**To do:** Treat the line containing "The image size is (794, 528)." as the first line of the answer and the last line of the data as its final line, reproducing every line between exactly.

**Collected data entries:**
-- Opening Marker --

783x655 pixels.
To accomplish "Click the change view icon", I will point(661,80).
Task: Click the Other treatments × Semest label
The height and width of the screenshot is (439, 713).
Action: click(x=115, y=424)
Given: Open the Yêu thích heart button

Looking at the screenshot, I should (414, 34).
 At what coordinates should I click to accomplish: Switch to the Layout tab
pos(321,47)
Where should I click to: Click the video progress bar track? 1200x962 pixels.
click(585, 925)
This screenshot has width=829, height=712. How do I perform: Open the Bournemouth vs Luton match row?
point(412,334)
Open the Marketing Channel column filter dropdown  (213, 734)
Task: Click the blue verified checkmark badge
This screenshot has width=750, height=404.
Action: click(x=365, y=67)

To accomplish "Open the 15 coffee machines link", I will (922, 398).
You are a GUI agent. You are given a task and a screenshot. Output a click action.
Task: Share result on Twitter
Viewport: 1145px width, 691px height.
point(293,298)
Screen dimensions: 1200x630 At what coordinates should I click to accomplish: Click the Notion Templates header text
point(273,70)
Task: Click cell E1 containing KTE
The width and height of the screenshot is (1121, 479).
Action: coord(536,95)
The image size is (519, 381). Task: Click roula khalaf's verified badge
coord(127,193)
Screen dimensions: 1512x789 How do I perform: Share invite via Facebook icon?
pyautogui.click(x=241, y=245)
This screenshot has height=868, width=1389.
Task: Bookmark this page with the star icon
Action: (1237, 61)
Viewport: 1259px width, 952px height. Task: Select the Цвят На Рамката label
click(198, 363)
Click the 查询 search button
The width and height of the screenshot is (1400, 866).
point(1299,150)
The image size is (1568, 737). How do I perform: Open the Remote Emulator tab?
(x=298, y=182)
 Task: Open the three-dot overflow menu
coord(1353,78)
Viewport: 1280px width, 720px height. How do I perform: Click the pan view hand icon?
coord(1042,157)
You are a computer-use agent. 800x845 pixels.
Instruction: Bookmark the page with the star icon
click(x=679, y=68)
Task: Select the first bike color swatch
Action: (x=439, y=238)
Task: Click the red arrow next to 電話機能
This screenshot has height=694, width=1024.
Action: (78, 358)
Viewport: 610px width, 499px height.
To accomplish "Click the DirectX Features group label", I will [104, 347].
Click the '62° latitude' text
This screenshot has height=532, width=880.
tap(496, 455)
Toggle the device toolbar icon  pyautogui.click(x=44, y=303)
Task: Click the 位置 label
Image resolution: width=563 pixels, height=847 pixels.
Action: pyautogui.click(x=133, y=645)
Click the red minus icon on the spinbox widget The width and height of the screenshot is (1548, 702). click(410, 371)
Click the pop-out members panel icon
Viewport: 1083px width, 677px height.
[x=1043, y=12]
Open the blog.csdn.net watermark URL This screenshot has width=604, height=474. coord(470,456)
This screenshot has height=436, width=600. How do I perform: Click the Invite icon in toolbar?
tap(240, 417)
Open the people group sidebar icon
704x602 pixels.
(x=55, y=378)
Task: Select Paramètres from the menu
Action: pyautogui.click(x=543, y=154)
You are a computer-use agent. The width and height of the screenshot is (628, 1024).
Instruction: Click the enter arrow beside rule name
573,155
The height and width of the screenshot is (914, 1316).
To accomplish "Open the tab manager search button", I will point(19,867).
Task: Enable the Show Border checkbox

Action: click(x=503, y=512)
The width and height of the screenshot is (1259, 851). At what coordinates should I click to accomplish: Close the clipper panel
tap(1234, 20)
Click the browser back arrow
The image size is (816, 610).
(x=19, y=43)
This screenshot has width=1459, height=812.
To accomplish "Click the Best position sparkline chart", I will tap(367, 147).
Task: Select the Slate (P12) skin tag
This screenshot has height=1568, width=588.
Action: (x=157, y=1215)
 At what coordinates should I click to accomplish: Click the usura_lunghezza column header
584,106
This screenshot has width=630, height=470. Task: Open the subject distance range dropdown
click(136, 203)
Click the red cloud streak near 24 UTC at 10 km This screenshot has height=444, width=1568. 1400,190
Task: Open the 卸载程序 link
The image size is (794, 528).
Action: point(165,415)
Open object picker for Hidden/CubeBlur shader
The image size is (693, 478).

-- Closing Marker --

**Your response:**
The image size is (794, 528).
Action: point(165,415)
Open object picker for Hidden/CubeBlur shader
The image size is (693, 478).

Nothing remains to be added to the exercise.